(WORK INSTRUCTION): Once the line containing "Toggle the greyed RealView sphere icon" appears, output it and each remaining line of the records below exactly, with no pictures and nothing more.

(RECORDS FOR THE EXERCISE):
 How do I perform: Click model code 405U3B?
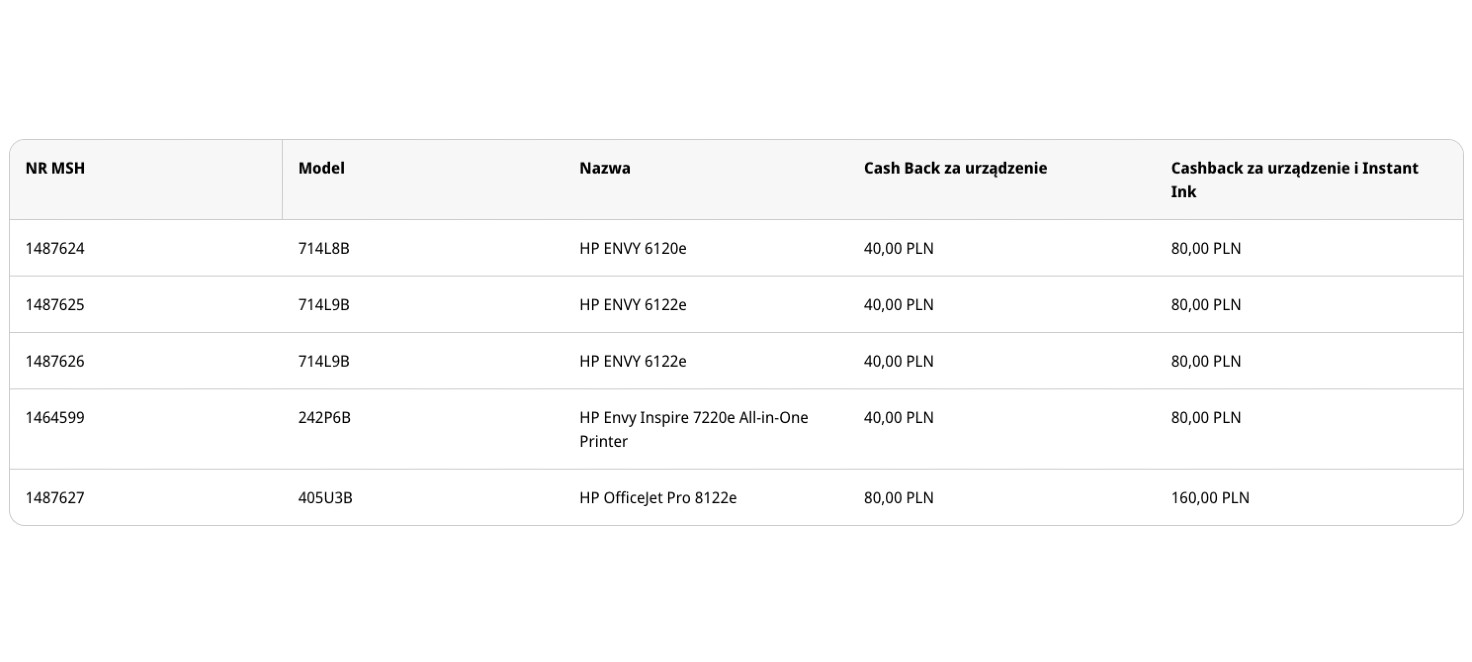click(x=325, y=497)
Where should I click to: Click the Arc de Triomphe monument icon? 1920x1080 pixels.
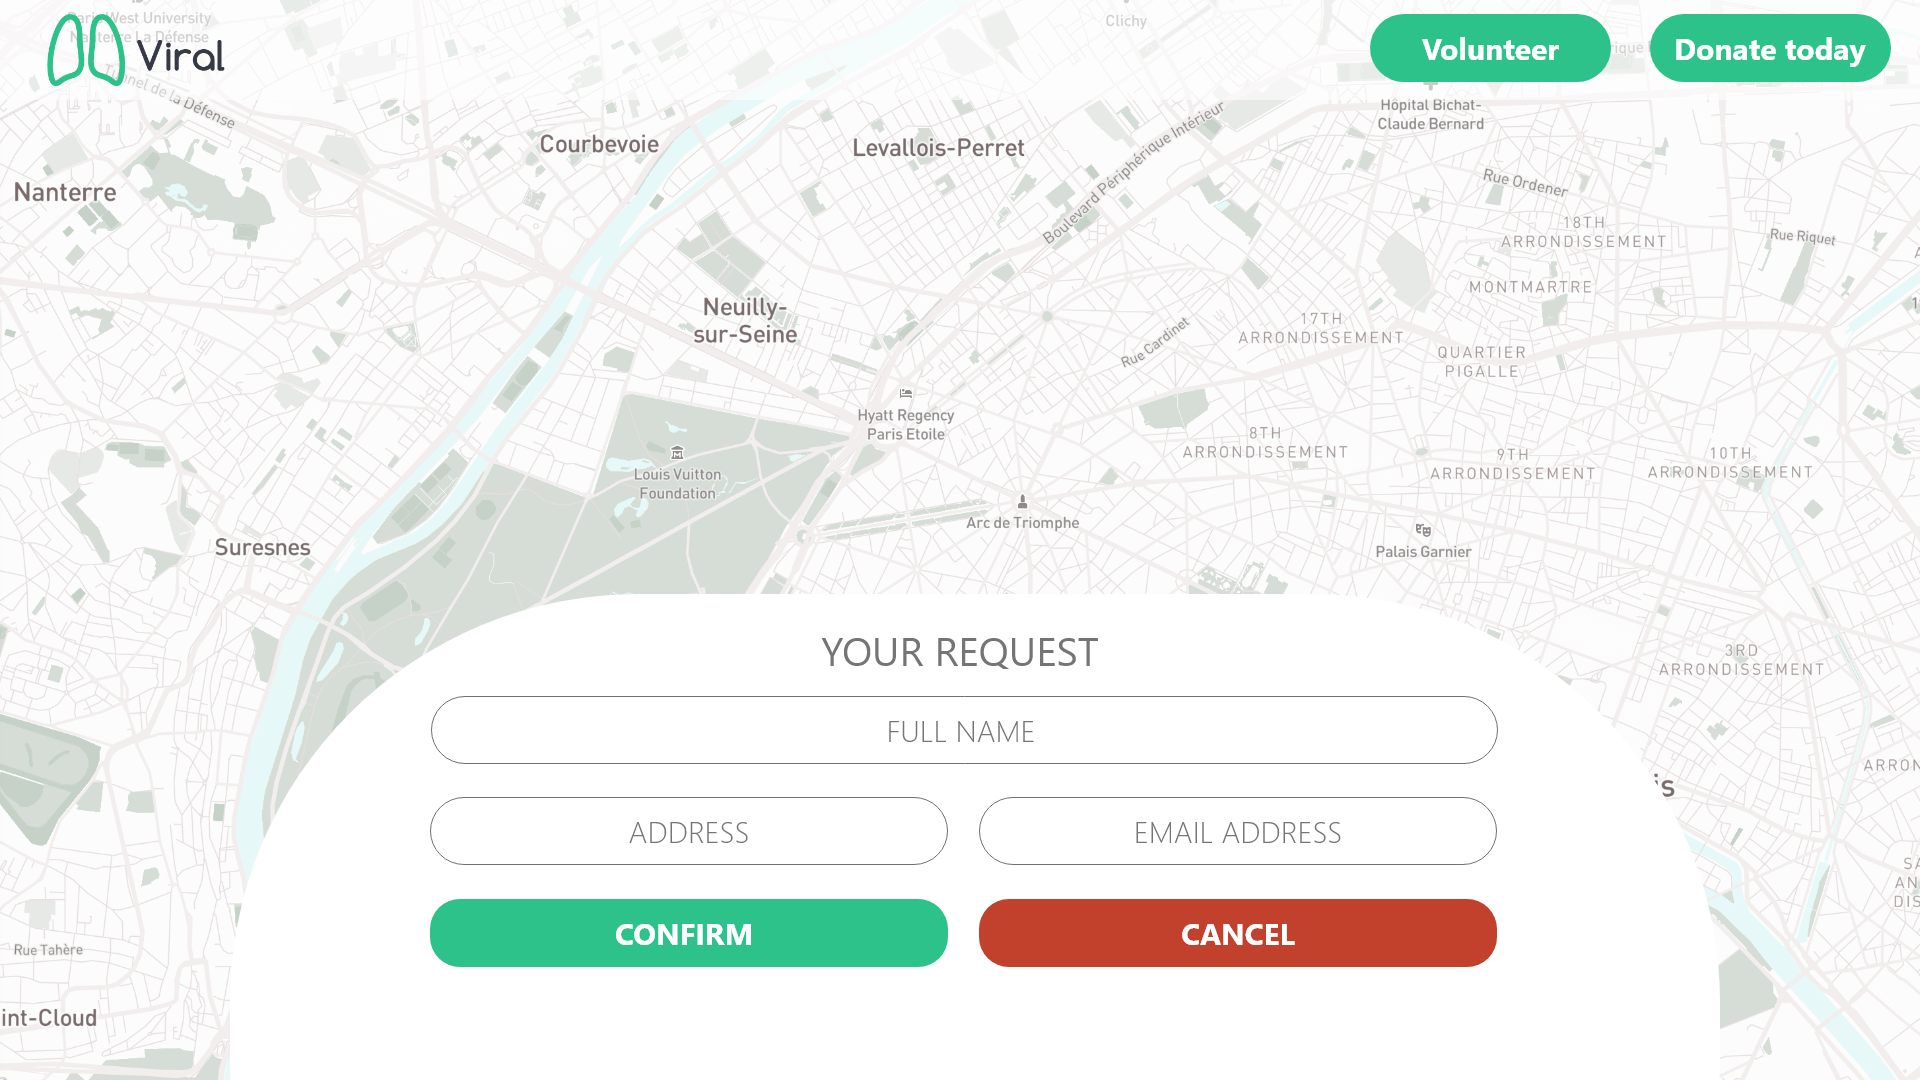click(1022, 501)
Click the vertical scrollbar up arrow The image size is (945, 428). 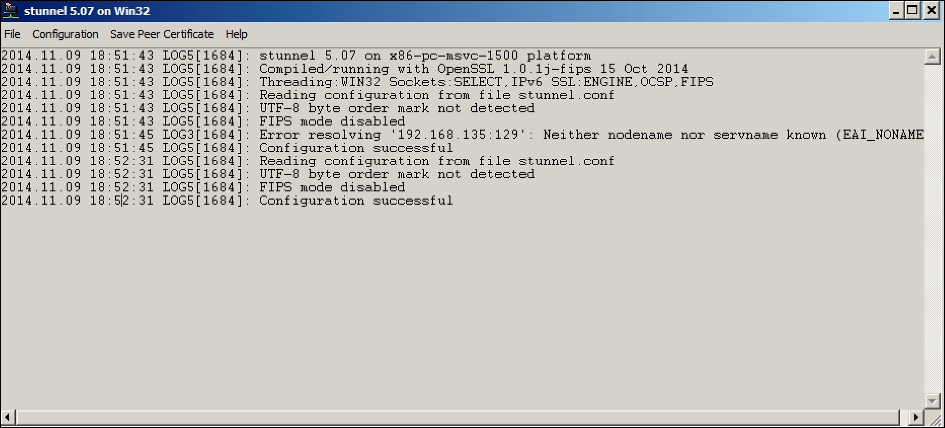pos(932,57)
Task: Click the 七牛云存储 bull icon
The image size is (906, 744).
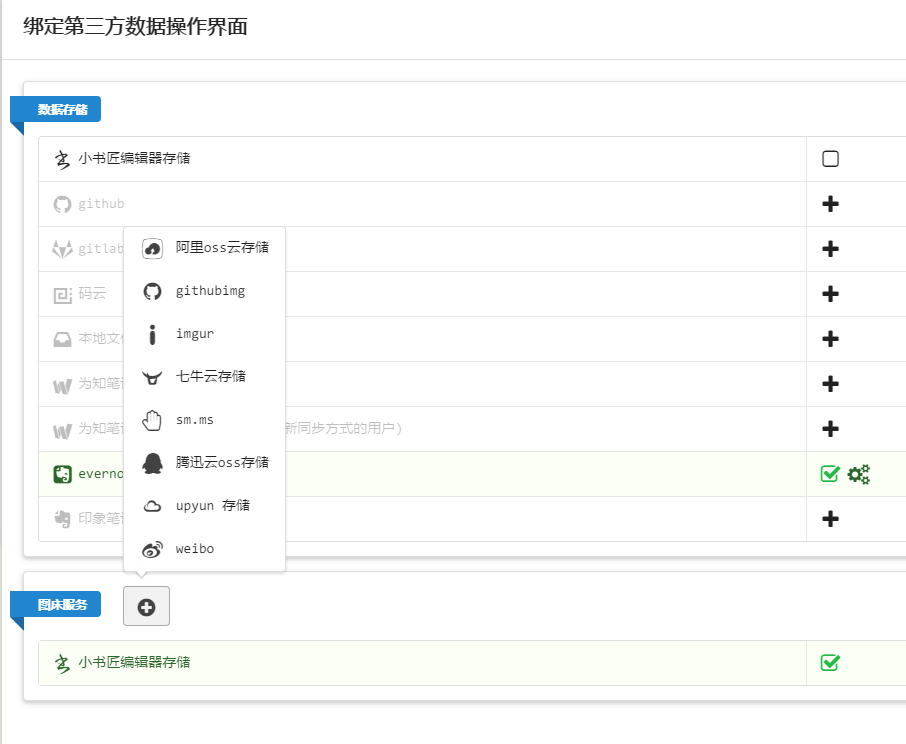Action: [x=152, y=377]
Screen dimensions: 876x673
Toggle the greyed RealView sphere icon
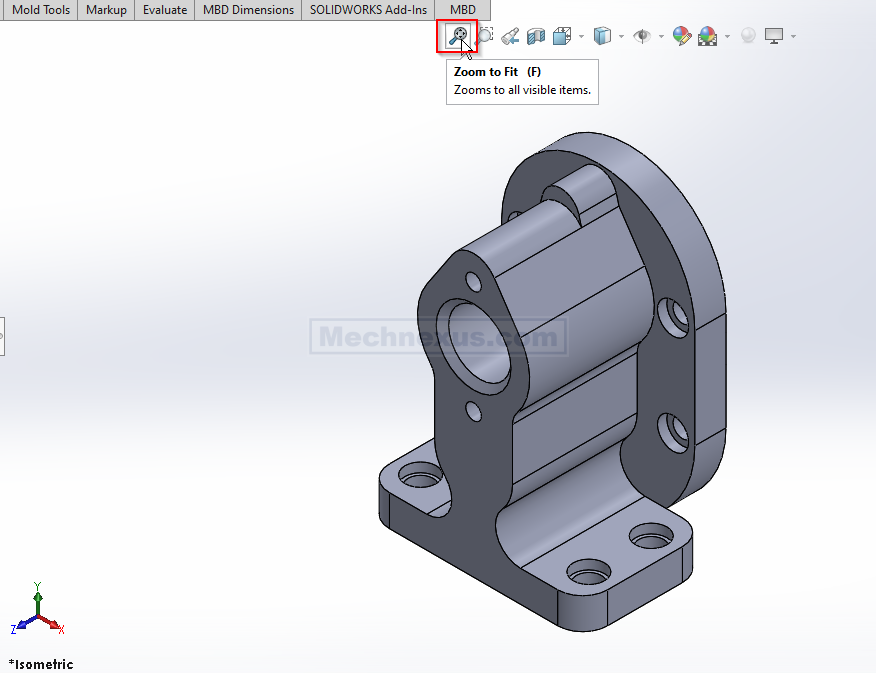[748, 36]
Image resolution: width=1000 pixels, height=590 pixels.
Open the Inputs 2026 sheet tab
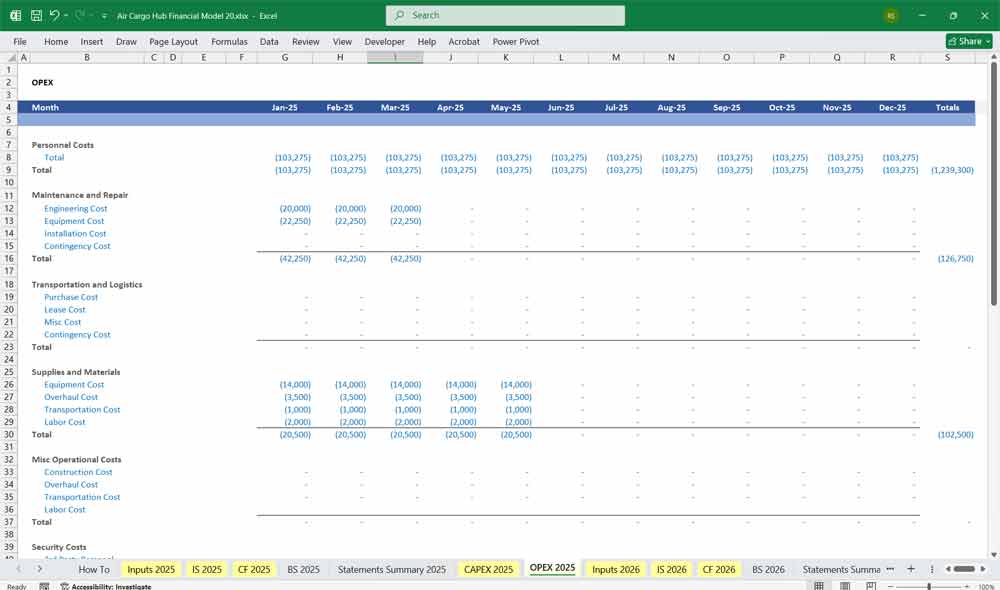point(615,569)
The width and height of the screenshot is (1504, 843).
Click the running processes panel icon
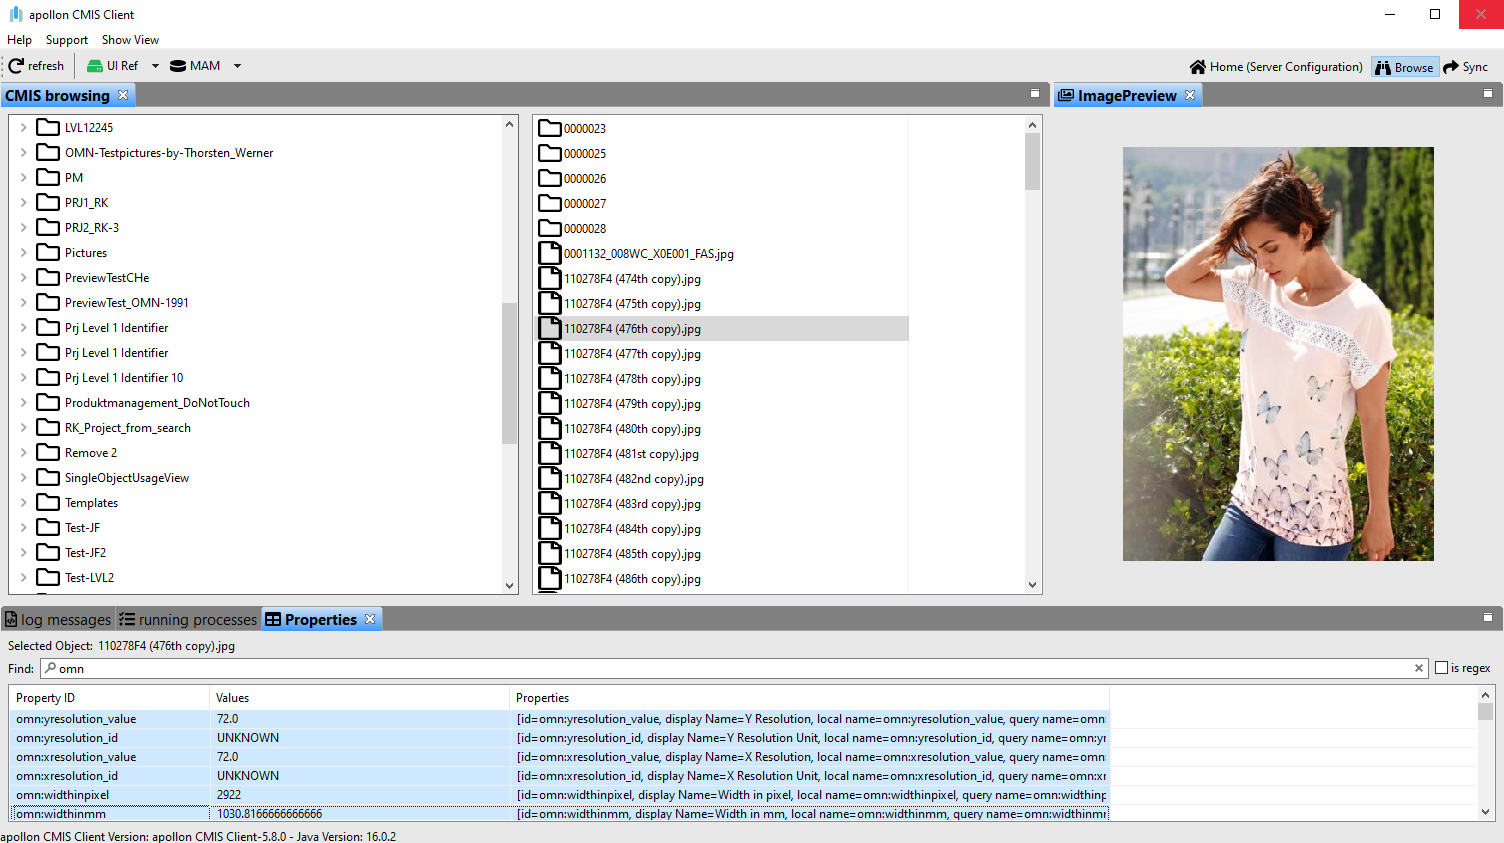127,618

(TASK RESPONSE):
Toggle the greyed RealView sphere icon
[748, 36]
Image resolution: width=1000 pixels, height=590 pixels.
Open the Inputs 2026 sheet tab
point(615,569)
The width and height of the screenshot is (1504, 843).
Click the running processes panel icon
127,618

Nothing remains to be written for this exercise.